Donnerstag, 24. Mai 2012


Buch-Tipp

Learning Android

(Link zum Artikel: http://www.entwickler.de/jaxenter//000890)

Building Applications for the Android Market

  • Autor/in: Marko Gargenta
  • Verlag: O’Reilly
  • Seiten: 250
  • erschienen: 2011
  • Preis: 34.99 USD
  • ISBN: 978-1-449-39050-1

Obwohl die Dalvik-VM seit einiger Zeit auch mit C++ programmiert werden kann, führt eine Verwendung von Java in den meisten Fällen schneller zu ansehnlichen Ergebnissen. Marko Gargentas Buch will Java-Programmierer in Android einführen und startet daher mit einer Betrachtung der Grundlagen dieses Betriebssystems.

"Learning Android" entstand aus den Unterlagen eines Fortbildungskurses zum Thema. Daher wird nach einer kurzen Einführung in SDK und "Anwendungsskelett" auch schon mit der Erstellung einer Yamba genannten Anwendung begonnen – dabei handelt es sich übrigens um einen Twitter-Client.

In Kapitel sechs dreht sich alles um User Interfaces.
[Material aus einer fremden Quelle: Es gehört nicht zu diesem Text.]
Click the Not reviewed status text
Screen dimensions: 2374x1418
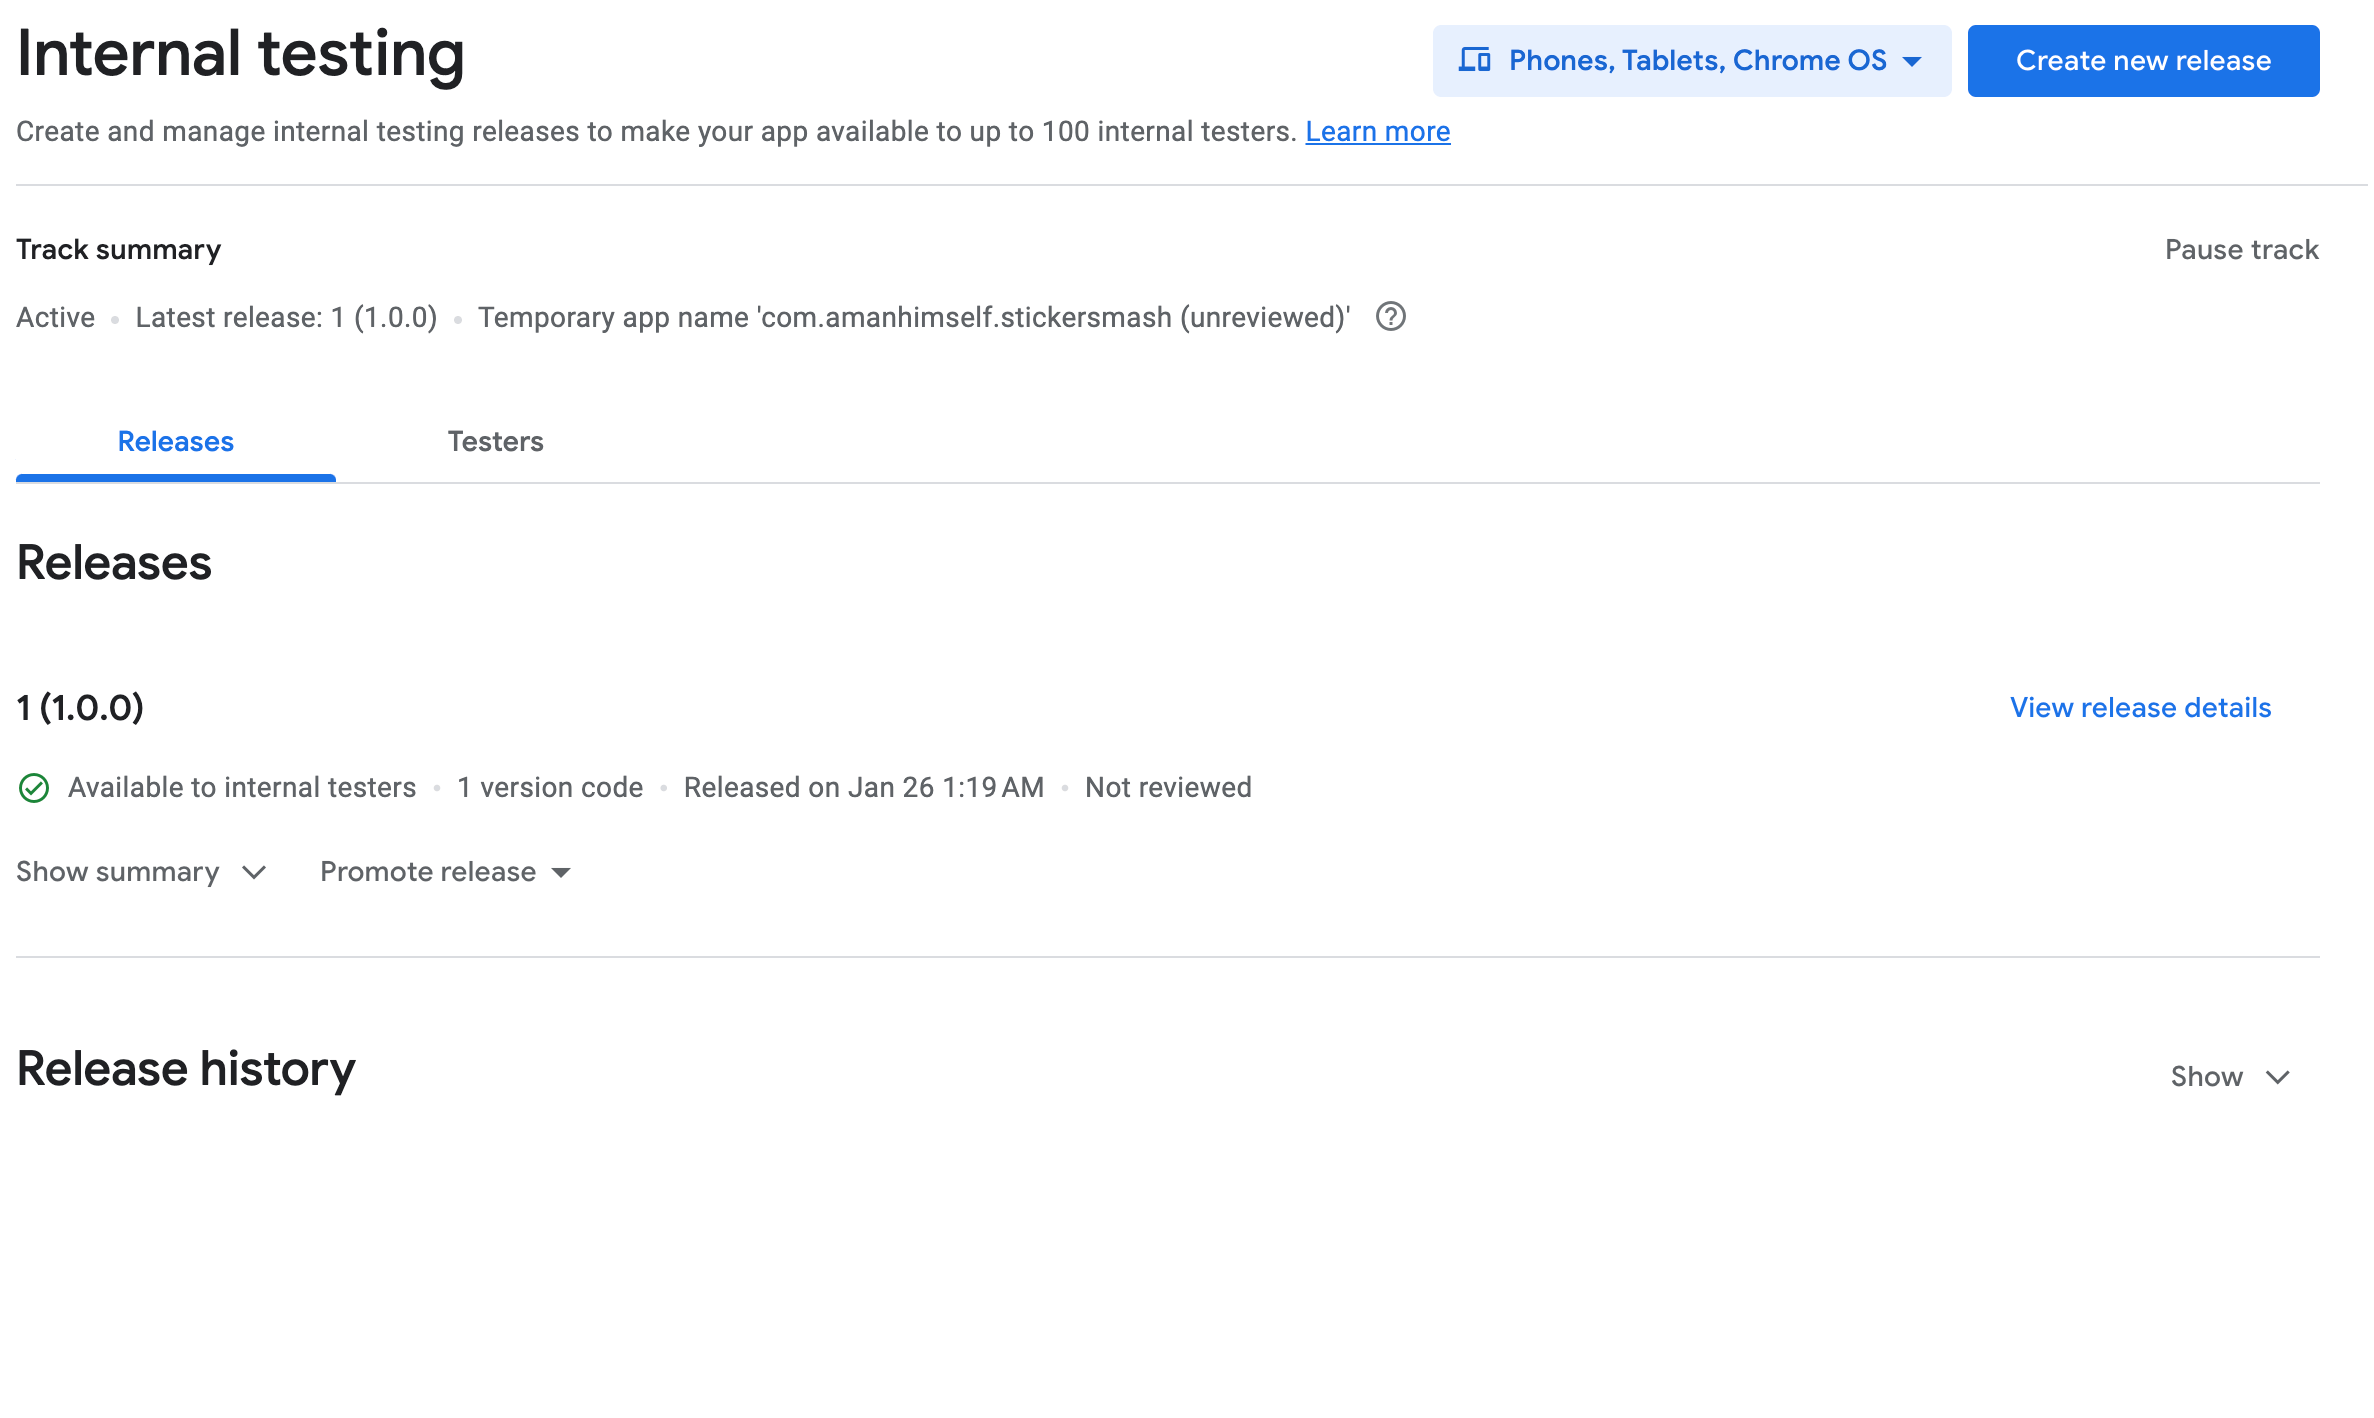pos(1168,788)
Nach einer kurzen Abhandlung über die Unterschiede zwischen programmatisch erstellten und XML-basierten User Interfaces werden Layouts abgehandelt. Danach wird der Client um einen Hintergrundthread erweitert.
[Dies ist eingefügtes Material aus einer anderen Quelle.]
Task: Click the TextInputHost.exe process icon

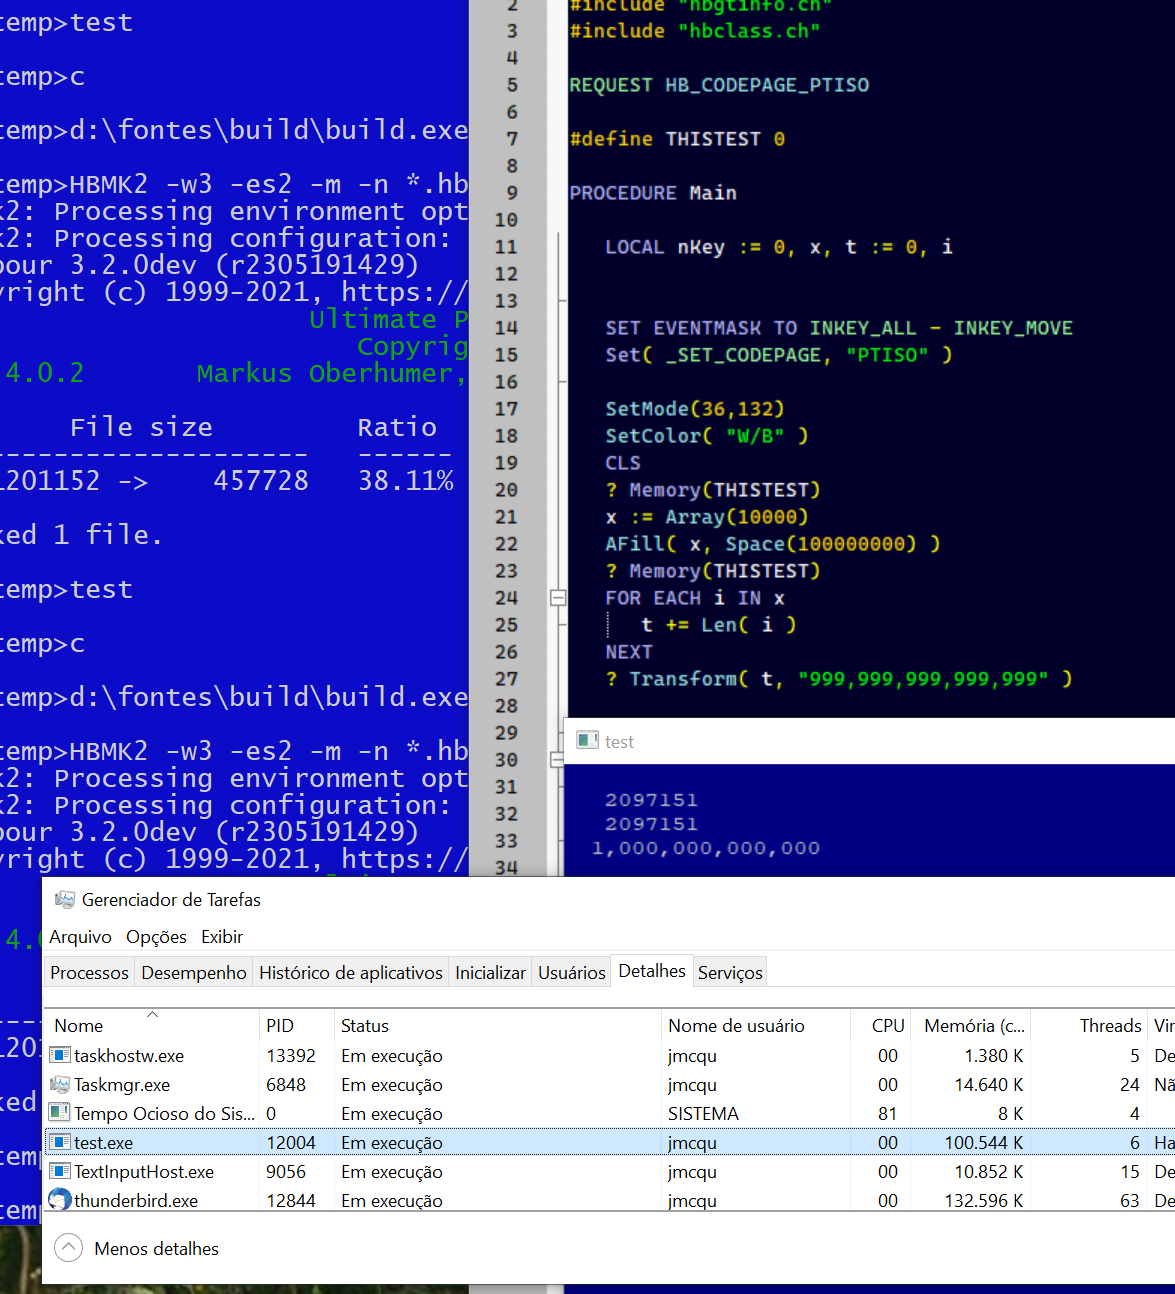Action: pos(60,1172)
Im nächsten Schritt geht es um das lokale Speichern von Daten. Der Autor befasst sich in diesem Kapitel nicht nur mit Dateisystemen – witzigerweise findet man auch Optionsmenüs und die so genannten Intents („Formularstartbefehle“) in diesem Kapitel.
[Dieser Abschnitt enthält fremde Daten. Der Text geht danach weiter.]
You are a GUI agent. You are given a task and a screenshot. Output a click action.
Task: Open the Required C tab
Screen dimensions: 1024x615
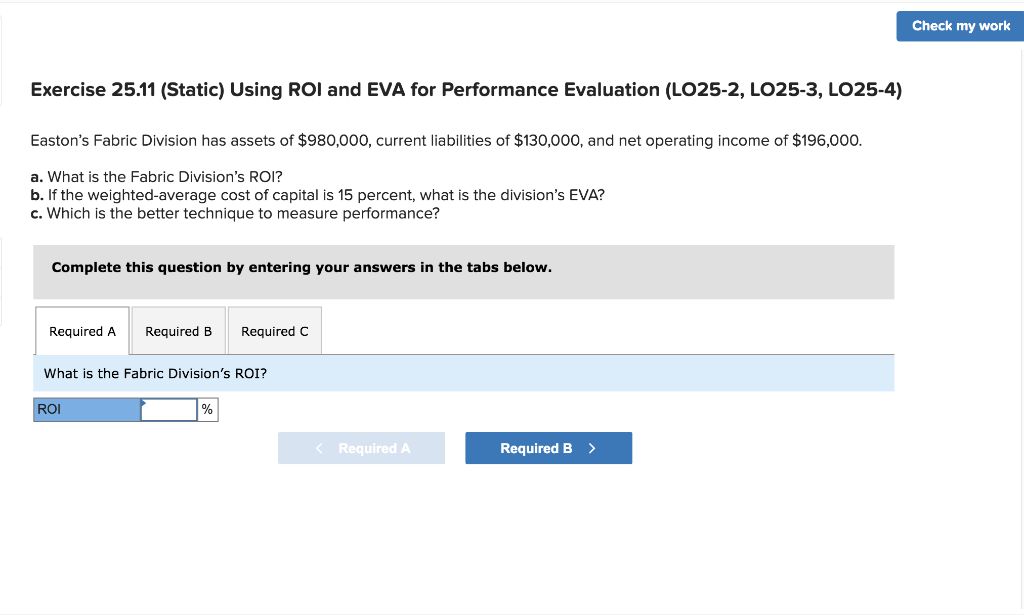(274, 330)
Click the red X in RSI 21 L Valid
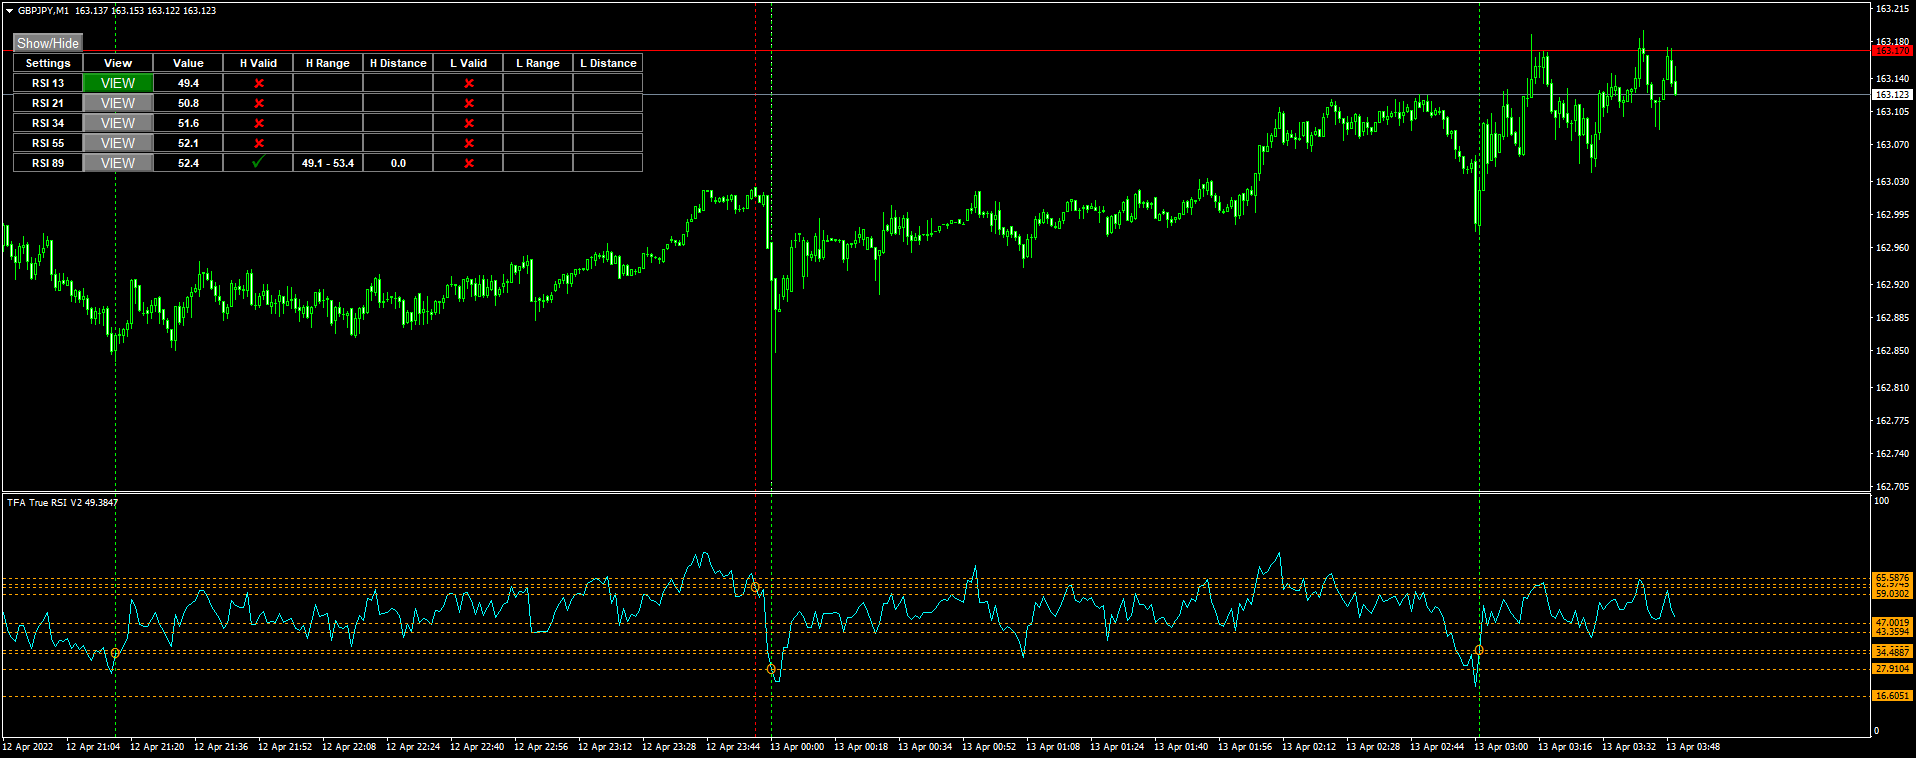This screenshot has width=1916, height=758. (x=468, y=103)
Kapitel acht bringt eine detaillierte Einführung in das Verwenden und Erstellen von Services in Android. Das Thema wird in den Kapiteln 13 und 14 abermals aufgegriffen, wo die Verwendung von systemeigenen Services wie dem Kompass und abschließend die Android-eigene Interfacedefinitonssprache AIDL erklärt werden.

Die dazwischen liegenden Kapitel neun und zehn befassen sich mit der Verwendung von SQL auf dem Endgerät und – logisch folgend – der Anzeige von Daten in komplexen Steuerelementen unter Verwendung des Listen/Adapter-Paradigmas von Android.

Kapitel elf beschäftigt sich mit dem Empfangen von Broadcasts, Kapitel zwölf geht auf Content Provider ein. Abgerundet wird der Kurztrip ins Android-Land durch ein Kapitel über das NDK, das die Verwendung von C++-Routinen in Java-Code ermöglicht.

Wie für O’Reilly üblich, ist auch dieses Buch für Nicht-Muttersprachler klar verständlich und gut strukturiert. Leider ist der Druckraster – wie bei den meisten anderen Verlagen – wesentlich grober geworden. Dies stört die höhere Qualität gewohnten Leser insbesondere bei Screenshots.

In Anbetracht eines Amazon-Preises von unter 25 Euro kann man diesem ohne Index gerade 230 Seiten starken Buch nur eine uneingeschränkte Empfehlung aussprechen. In so kurzer Form kann man Android wohl kaum anderswo lernen.